Momentum ini sesungguhnya adalah peluang emas bagi DPR untuk melakukan transformasi yang lebih fundamental. Bukan hanya soal pemangkasan anggaran, tetapi juga peningkatan kualitas kinerja, transparansi proses legislasi, dan keterbukaan terhadap partisipasi publik. DPR bisa menggunakan momentum ini untuk membangun sistem parlemen yang lebih modern, akuntabel, dan responsif terhadap kebutuhan zaman.
Dalam konteks yang lebih luas, respons DPR terhadap tuntutan 17+8 ini juga mencerminkan dinamika demokrasi Indonesia yang semakin matang. Masyarakat tidak lagi pasif menerima kebijakan yang tidak sesuai dengan aspirasi mereka.

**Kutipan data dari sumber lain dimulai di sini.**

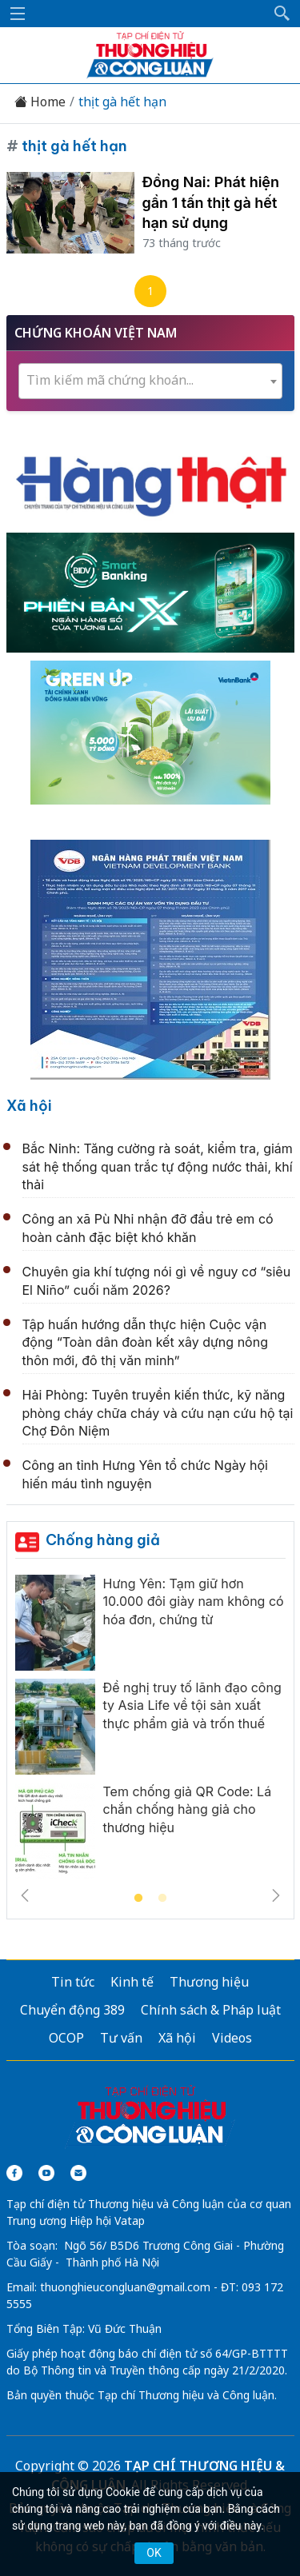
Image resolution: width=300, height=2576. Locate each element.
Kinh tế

Mereka memiliki kemampuan untuk mengorganisir diri, merumuskan tuntutan yang sistematis, dan menekan institusi-institusi politik untuk lebih responsif.
Langkah selanjutnya yang perlu diperhatikan adalah implementasi konsisten dari keputusan-keputusan yang telah diambil. Masyarakat akan terus mengawasi apakah komitmen yang diucapkan akan diterjemahkan dalam tindakan nyata.
Transparansi dalam pelaporan penghematan anggaran, konsistensi dalam penerapan moratorium kunjungan kerja, dan keterbukaan dalam proses pengambilan keputusan akan menjadi indikator penting keberhasilan inisiatif ini.
Momentum 17+8 juga membuka ruang untuk dialog yang lebih konstruktif antara parlemen dan masyarakat. Alih-alih melihat tuntutan sebagai ancaman, DPR bisa memanfaatkannya sebagai masukan berharga untuk perbaikan internal. Keterlibatan masyarakat yang lebih aktif dalam proses legislasi dan pengawasan parlemen justru akan memperkuat legitimasi demokrasi.
Ke depan, keberlanjutan momentum ini akan sangat bergantung pada komitmen politik jangka panjang dari seluruh stakeholder. DPR tidak bisa berhenti pada langkah-langkah simbolis semata, tetapi harus melanjutkan dengan reformasi yang lebih substantif. Sementara itu, masyarakat juga perlu mempertahankan energi kontrol sosial sambil memberikan ruang bagi parlemen untuk berproses dan berbenah.
Yang paling penting adalah menjaga agar momentum ini tidak berhenti sebagai euforia sesaat, tetapi menjadi katalis bagi transformasi sistem politik yang lebih demokratis dan berkeadilan. Pemangkasan tunjangan DPR hanyalah langkah awal dari perjalanan panjang menuju parlemen yang benar-benar mewakili dan berpihak kepada rakyat.
Harapan bukanlah hampa; ia adalah pekerjaan kolektif. Jika langkah-langkah awal ini dilanjutkan dengan transparansi, audit, dan perbaikan hukum, maka gerakan rakyat 17+8 bisa berubah dari amukan menjadi arsitektur perbaikan.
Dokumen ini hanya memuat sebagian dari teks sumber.